I went to the game and was in one of the suites. Great fun! The atmosphere is so much better than the past few years it's unbelievable. LMA and TO both had terrific dunks!


----------



## c_note (Jan 30, 2007)

mgb said:


> Roy told Oden that Shaq told him to tell Oden that he's lucky he doesn't have to face him.


:thinking2:


----------



## c_note (Jan 30, 2007)

That dunk on Cook at the end was SICK!!


----------



## alext42083 (Nov 7, 2003)

I think the Roy joke was that when the captains met up at center court before the game, Shaq and Brandon just said whats up. But when Brandon went back to the bench, he told Greg that Shaq said Greg was lucky he was injured and couldn't play.
In reality, Shaq never said anything about it, and the TNT guys joked about how Brandon was messing with Greg. Good stuff.

Other thoughts...
- Outlaw dunk... SICKEST thing I've seen in awhile. I want that poster.

- James Jones.. what a difference he makes. He not only can shoot but he's just damn smart out there, tells people where to go and just knows how to play the game.

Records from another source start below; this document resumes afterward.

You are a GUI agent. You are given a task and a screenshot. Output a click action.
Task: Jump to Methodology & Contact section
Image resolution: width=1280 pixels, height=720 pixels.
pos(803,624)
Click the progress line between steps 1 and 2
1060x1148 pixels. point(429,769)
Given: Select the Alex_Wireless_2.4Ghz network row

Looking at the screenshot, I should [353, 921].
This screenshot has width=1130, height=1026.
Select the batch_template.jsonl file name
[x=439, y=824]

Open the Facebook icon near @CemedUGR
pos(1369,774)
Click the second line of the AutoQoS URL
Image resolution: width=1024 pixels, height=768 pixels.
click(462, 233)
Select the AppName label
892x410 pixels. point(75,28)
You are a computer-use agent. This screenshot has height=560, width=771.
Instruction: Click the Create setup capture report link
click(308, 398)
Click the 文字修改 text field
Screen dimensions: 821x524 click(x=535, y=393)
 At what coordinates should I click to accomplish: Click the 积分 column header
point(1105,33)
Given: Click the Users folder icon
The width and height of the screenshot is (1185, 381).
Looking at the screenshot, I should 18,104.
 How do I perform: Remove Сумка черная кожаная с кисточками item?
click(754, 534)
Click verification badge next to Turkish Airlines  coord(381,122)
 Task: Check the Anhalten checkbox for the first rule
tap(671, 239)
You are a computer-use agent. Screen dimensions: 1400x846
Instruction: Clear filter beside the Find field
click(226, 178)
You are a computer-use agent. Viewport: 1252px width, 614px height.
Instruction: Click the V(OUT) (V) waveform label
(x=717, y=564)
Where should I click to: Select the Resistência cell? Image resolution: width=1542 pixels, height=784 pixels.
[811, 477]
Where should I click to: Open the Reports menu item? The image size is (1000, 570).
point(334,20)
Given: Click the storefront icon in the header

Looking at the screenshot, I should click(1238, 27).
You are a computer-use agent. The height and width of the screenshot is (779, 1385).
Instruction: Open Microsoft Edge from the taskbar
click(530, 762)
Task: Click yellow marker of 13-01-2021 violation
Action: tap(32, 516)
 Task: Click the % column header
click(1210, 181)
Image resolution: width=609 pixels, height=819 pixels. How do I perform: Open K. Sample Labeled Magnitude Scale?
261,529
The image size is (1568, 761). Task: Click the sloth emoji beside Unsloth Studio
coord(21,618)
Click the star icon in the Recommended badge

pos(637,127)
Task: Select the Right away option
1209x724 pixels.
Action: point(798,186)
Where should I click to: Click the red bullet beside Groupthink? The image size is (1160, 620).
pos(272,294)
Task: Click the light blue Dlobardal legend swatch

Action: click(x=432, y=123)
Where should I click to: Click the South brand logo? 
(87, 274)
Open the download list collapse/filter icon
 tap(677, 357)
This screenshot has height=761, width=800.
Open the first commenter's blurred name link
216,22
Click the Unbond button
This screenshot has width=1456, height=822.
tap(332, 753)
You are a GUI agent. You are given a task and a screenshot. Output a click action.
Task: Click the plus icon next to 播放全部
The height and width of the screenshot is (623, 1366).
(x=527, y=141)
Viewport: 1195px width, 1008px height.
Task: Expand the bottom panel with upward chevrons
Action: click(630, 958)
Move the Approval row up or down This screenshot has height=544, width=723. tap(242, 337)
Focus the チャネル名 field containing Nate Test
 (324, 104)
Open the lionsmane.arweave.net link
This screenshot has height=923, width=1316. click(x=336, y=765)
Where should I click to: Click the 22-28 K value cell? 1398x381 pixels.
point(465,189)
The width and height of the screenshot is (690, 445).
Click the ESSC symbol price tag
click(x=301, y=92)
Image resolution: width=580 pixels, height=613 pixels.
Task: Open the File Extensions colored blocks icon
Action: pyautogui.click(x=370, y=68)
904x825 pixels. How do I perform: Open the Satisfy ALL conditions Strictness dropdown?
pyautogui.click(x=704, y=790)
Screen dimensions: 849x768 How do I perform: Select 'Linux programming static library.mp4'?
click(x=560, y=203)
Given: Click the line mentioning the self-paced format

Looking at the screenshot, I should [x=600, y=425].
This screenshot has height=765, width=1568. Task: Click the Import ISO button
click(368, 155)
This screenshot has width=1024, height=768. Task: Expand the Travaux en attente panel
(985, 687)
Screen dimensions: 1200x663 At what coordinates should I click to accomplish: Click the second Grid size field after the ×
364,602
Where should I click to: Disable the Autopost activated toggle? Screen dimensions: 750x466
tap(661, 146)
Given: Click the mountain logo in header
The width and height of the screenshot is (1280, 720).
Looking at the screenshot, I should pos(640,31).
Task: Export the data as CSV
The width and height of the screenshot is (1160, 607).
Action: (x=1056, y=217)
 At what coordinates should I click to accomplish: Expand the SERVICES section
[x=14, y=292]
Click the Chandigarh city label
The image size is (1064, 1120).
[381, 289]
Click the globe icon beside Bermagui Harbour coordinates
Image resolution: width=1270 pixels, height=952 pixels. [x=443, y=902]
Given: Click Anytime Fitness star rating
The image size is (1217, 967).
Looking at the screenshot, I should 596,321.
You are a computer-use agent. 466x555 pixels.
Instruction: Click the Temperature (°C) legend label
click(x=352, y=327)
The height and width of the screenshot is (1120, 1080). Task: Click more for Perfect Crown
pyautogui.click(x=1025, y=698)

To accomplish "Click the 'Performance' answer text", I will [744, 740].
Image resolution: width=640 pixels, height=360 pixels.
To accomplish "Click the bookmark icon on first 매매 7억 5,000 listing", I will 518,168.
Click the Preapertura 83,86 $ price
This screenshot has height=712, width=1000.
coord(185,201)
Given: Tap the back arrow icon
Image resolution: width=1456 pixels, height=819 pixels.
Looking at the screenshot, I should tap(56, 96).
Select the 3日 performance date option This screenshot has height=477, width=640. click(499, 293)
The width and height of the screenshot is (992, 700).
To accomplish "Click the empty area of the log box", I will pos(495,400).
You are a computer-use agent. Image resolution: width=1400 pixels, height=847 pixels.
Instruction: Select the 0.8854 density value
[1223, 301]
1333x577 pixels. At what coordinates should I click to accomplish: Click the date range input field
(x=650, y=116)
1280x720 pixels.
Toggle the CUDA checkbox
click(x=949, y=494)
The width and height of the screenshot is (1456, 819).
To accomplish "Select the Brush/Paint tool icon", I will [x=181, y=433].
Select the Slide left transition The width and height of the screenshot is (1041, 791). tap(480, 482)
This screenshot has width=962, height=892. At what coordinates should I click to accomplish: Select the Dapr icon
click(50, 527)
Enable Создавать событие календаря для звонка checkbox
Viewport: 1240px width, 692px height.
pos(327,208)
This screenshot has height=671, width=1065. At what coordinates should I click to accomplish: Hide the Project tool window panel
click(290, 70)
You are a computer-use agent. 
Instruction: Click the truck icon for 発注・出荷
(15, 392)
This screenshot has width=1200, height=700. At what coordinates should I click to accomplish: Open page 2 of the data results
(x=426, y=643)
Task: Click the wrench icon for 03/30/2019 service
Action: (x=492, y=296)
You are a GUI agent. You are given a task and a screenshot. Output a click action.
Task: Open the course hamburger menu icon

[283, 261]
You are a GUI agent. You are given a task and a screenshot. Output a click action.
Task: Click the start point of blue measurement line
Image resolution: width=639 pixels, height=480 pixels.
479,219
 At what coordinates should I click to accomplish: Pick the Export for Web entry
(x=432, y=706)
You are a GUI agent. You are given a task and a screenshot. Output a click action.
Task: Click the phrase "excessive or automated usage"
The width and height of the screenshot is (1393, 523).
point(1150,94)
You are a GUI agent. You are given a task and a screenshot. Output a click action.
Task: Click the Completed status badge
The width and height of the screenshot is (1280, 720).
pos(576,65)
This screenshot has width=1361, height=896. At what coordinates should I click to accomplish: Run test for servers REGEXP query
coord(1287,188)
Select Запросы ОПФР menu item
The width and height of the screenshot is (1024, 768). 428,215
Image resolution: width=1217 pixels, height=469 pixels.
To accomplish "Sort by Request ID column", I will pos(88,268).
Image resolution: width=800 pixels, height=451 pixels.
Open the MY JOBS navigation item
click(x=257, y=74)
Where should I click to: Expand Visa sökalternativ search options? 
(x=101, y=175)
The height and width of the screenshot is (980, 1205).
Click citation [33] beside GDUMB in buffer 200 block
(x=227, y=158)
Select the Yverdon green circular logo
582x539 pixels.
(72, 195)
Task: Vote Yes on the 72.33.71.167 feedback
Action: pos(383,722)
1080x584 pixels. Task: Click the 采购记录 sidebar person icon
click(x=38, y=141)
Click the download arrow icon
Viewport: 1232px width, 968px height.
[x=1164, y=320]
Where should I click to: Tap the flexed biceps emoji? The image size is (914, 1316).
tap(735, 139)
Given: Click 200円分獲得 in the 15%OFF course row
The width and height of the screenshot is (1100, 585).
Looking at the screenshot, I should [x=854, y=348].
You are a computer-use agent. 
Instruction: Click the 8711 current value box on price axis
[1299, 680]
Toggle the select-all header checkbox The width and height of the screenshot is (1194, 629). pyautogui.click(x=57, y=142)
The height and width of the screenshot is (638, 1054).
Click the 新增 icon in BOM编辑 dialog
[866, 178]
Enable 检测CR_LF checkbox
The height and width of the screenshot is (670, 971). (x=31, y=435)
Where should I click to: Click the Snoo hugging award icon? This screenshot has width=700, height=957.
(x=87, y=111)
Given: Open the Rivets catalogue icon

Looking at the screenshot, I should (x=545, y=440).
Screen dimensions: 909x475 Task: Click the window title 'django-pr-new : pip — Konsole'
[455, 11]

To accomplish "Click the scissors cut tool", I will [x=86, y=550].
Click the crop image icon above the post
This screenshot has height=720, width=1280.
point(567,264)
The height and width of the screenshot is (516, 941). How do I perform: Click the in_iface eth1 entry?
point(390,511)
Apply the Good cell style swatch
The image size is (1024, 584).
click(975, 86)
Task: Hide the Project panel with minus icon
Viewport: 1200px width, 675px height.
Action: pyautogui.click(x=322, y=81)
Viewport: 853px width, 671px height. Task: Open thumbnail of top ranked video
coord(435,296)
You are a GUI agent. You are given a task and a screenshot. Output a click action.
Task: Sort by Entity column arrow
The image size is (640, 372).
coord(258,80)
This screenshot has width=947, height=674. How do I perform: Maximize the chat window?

If only Martell can pick his brain a little bit, I think both can be similar-type players.
And that block Jones had on Zo was impressive.

- The Ernie Johnson thing about saying it was the Blazers first winning streak. He probably mixed up his notes with Miami as the Heat haven't won more than one game this season.

- Call me impressed with Outlaw. The only question is if he can just be consistent.

- Loved listening to the TNT guys, particularly Kevin Harlan and Doug Collins. They did a great job, very complimentary to the Blazers and raved about our young guys and how good the potential of this team is with Greg coming back and adding another lottery pick.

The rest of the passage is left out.